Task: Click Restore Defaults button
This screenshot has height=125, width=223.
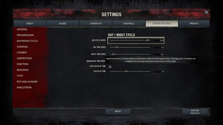Action: (195, 112)
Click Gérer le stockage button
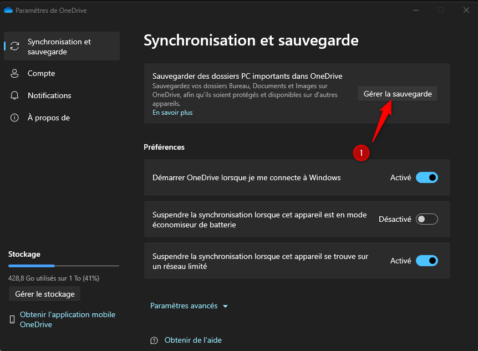 click(x=45, y=294)
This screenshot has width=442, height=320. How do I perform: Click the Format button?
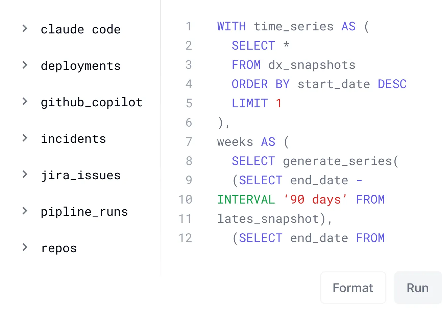(x=353, y=288)
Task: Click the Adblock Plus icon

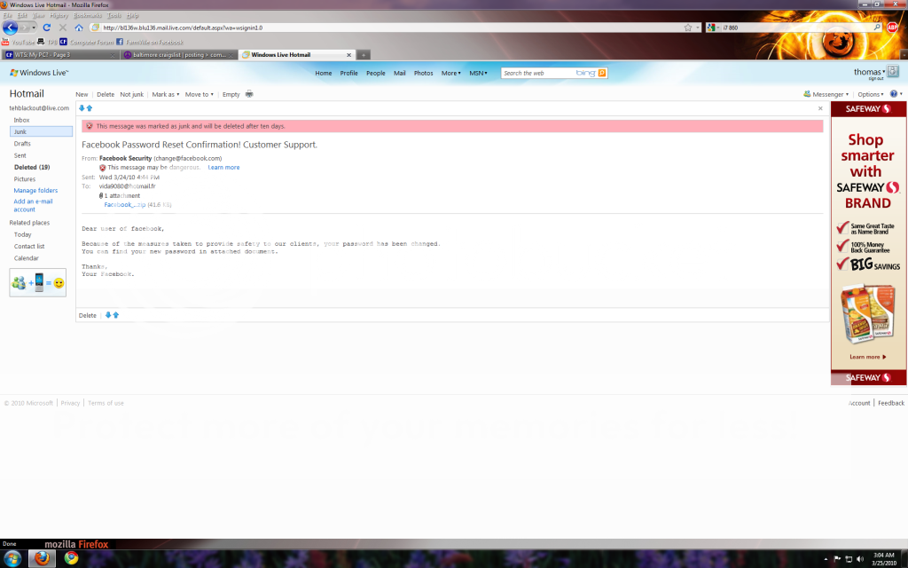Action: pos(892,27)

[Exercise instructions] From the line containing "This screenshot has width=442, height=320." to the last line of the material, every line is to be reproduced exactly. No picture belongs in the copy.

[Expected output]
This screenshot has width=442, height=320. How do I perform: Click the Format button?
(x=353, y=288)
Task: Click the Adblock Plus icon

Action: pos(892,27)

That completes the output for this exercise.